Dataset entries:
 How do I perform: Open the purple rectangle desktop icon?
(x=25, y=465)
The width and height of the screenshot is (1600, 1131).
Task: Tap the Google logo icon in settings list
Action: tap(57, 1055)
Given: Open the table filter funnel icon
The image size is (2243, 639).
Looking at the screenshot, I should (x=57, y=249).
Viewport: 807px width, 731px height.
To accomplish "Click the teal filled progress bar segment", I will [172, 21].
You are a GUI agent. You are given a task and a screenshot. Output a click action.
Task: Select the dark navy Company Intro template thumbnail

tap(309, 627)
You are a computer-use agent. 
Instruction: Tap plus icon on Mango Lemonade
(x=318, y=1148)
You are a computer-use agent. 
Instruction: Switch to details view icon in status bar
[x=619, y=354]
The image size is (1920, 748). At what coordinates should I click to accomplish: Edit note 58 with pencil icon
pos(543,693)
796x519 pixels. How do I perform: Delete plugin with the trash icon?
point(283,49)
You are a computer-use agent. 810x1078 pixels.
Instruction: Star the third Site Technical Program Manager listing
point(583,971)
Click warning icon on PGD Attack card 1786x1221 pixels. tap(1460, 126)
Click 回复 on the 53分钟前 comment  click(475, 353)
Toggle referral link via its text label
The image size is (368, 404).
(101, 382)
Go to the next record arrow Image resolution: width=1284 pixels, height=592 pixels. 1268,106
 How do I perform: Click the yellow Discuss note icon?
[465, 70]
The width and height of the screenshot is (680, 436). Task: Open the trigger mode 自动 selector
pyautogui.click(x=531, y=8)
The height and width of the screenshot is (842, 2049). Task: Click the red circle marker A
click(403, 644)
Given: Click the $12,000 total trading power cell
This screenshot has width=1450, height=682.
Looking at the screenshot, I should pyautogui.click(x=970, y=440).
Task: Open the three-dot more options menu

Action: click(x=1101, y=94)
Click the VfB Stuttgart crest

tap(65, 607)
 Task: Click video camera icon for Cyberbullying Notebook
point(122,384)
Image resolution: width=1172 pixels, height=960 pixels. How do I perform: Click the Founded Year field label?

### Problem to work on:
All lines holding the word "agent" must be copied from the data.

### Expected output:
You are a GUI agent. You are given a task and a screenshot. Output a click action.
You are a computer-use agent. 
You are a computer-use agent. 
You are a computer-use agent. 810x1078 pixels.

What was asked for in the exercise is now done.